### Exercise brief
Continue the forum thread about the sparking ground wire on a boat radio from its last post.

### Page extract
>> start

# Hot ground on radio.



## randymcfishnsfun2 (Dec 24, 2014)

I put some interior lights in the boat last weekend. When I went to hook the radio back up to the battery, the negative was throwing sparks and heating up. This happens with the positive disconnected. Traced the lines and can't find anything wrong with them. Any suggestions?


----------



## Snakecharmer (Apr 9, 2008)

randymcfishnsfun2 said:


> I put some interior lights in the boat last weekend. When I went to hook the radio back up to the battery, the negative was throwing sparks and heating up. This happens with the positive disconnected. Traced the lines and can't find anything wrong with them. Any suggestions?


How many batteries in the boat? Metal or glass boat? Trailer connected to tow vehicle? Just trying to determine where the juice s coming from...


----------



## randymcfishnsfun2 (Dec 24, 2014)

Aluminum boat, one battery, going to get a second today to split up the load. Truck was not connected. bilge, pump for live well, 4 small interior led lights, running lights, trolling motor, radio, and fish finder are the electronics. Dual bank charger was not connected. Motor is a 15hp pull start tiller so nothing is connected to that. Everything else works as it should. Been a really busy year for me so far. Got it in the water for the first time this year yesterday. Everything is good except the radio. Ill probably pull it out today or tomorrow.

>> end

### Data excerpts
>> start

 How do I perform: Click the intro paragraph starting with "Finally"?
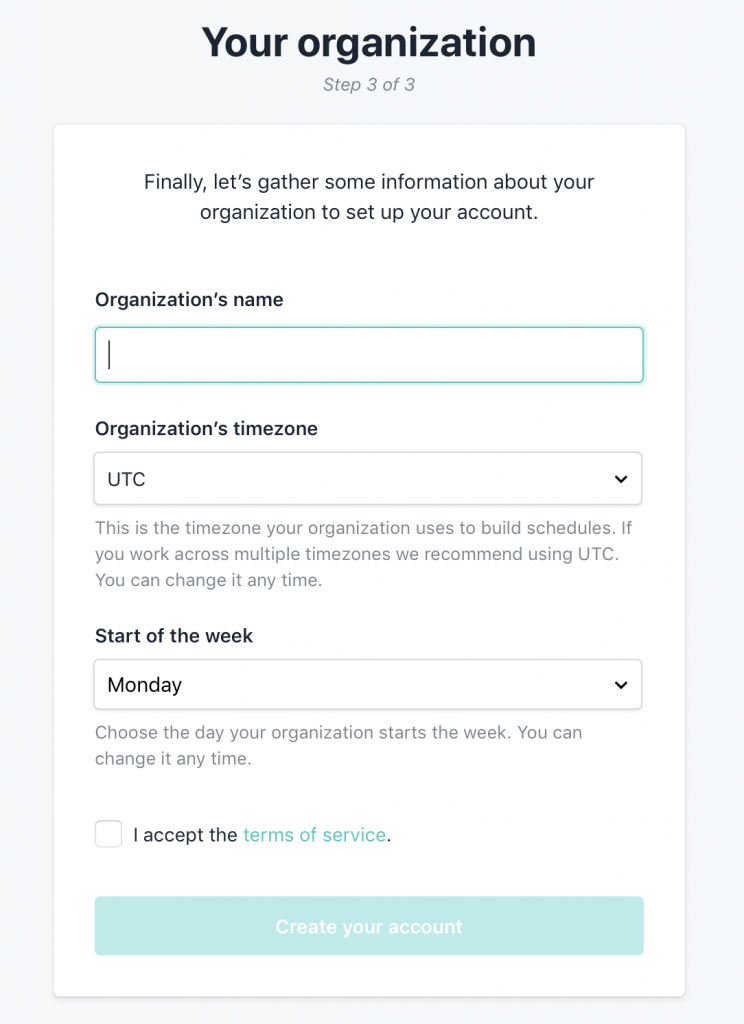(x=369, y=197)
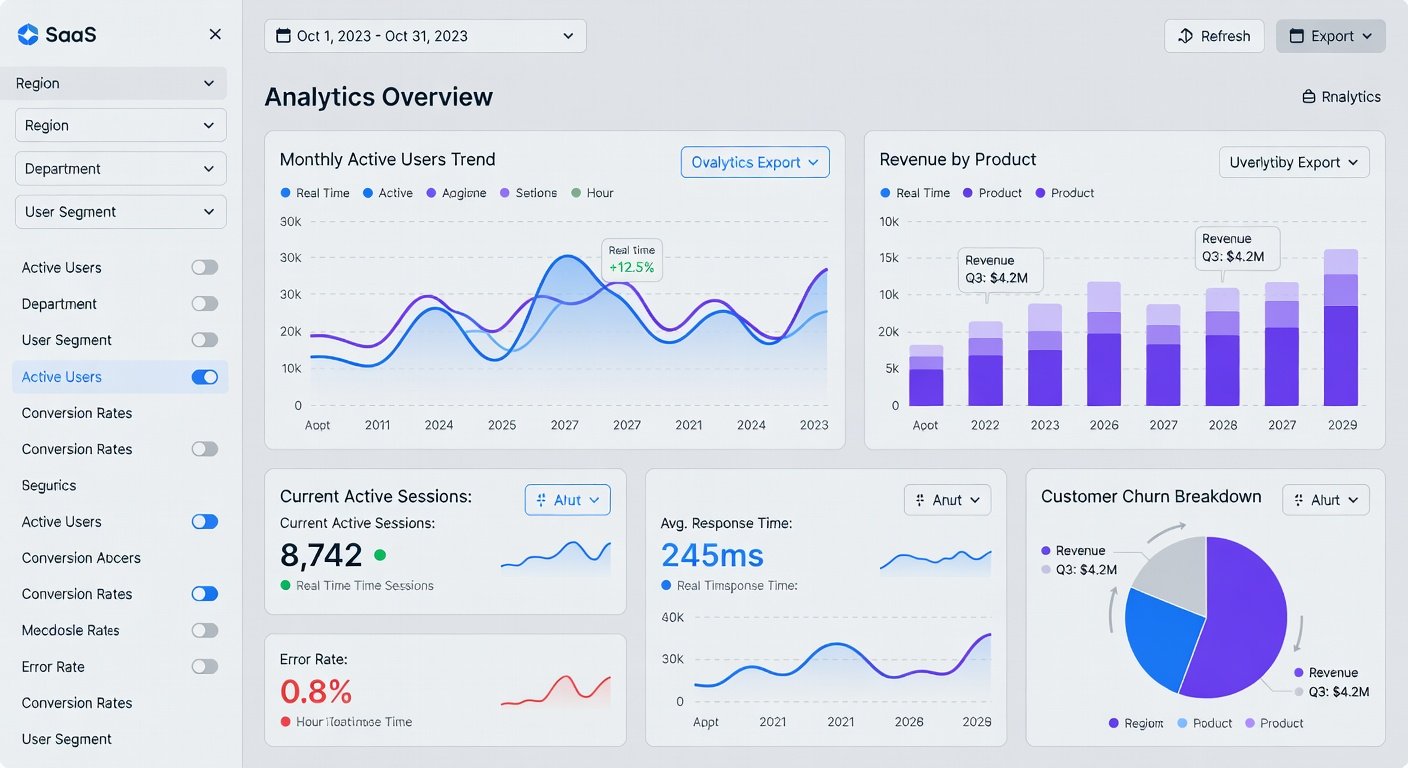Click the Avg. Response Time sparkline

click(x=935, y=560)
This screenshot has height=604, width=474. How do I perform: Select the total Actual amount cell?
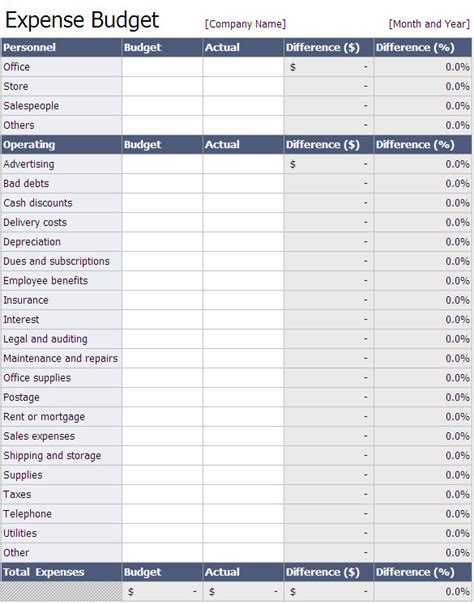point(243,591)
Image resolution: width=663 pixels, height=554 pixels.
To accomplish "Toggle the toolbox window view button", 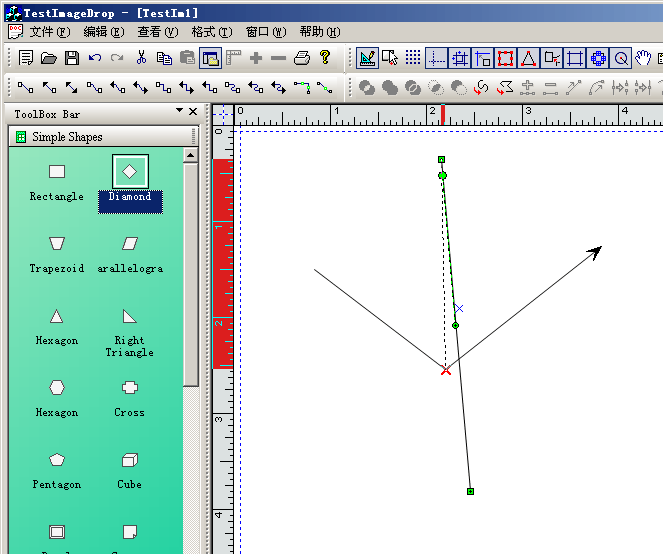I will point(210,58).
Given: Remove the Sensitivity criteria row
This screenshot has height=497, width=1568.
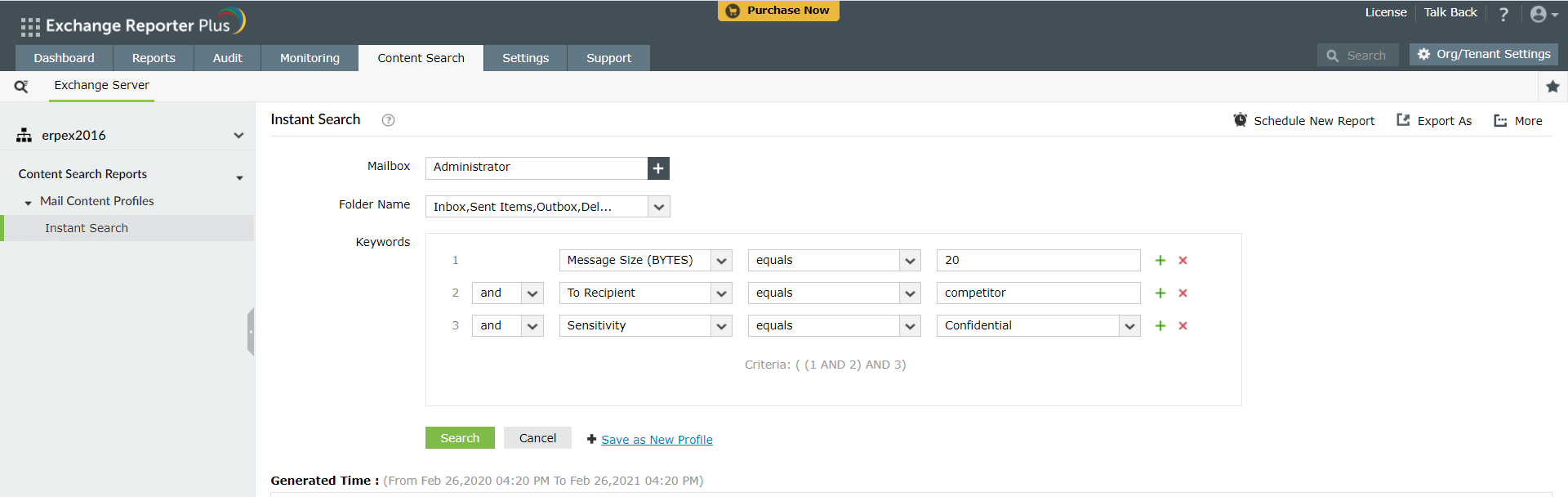Looking at the screenshot, I should (1183, 325).
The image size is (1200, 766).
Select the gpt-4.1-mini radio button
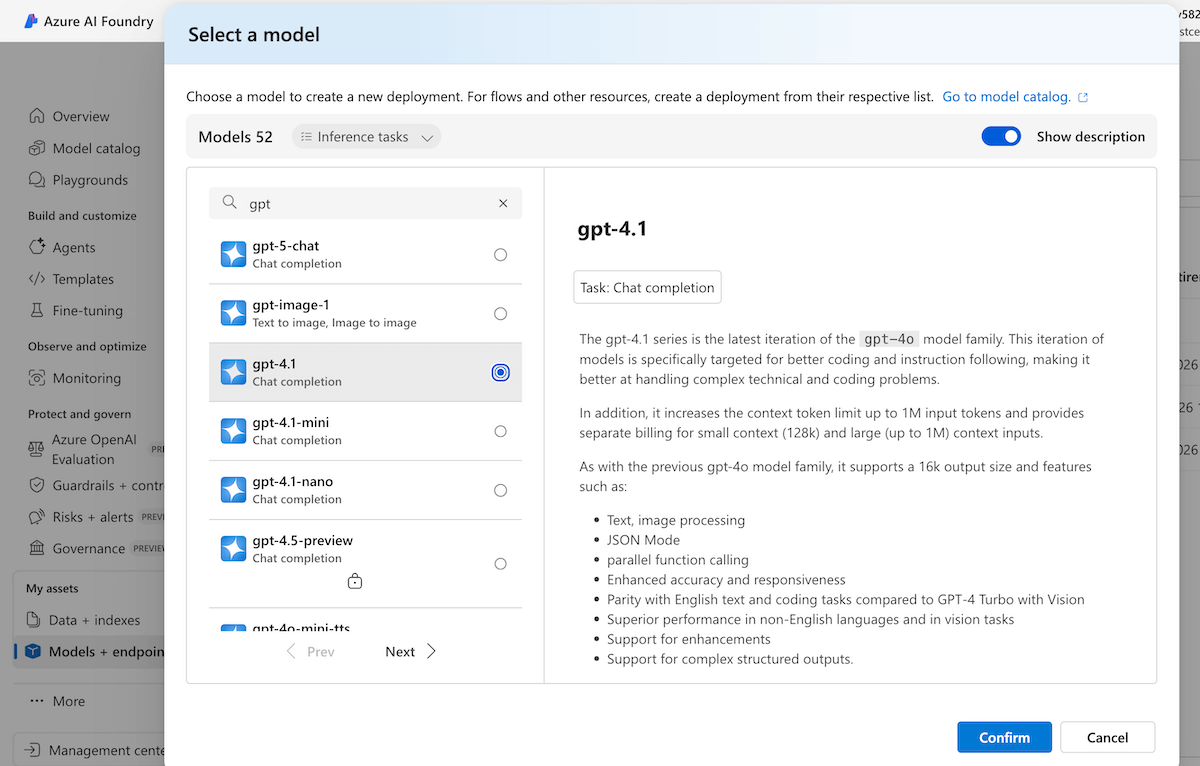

>> end

### Result for this exercise
----------



## erie mako (Jan 22, 2013)

What kind of lights did you put in?
Are the housings for them connected to the negative wire or do the bulbs "float" above ground?
Are the light housings made of metal and mounted to the metal part of the boat?
Is the radio bracket mounted to the metal part of the boat?
You may have inadvertently connected the metal of the boat to the negative battery terminal.

I'd start by unhooking the new lights (both + and -) and see if your "hot radio ground" goes away...


----------



## randymcfishnsfun2 (Dec 24, 2014)

Good call Erie. With lights disconnected radio works fine. Negative wires for lights run to the battery. Now to figure out if I can still use them.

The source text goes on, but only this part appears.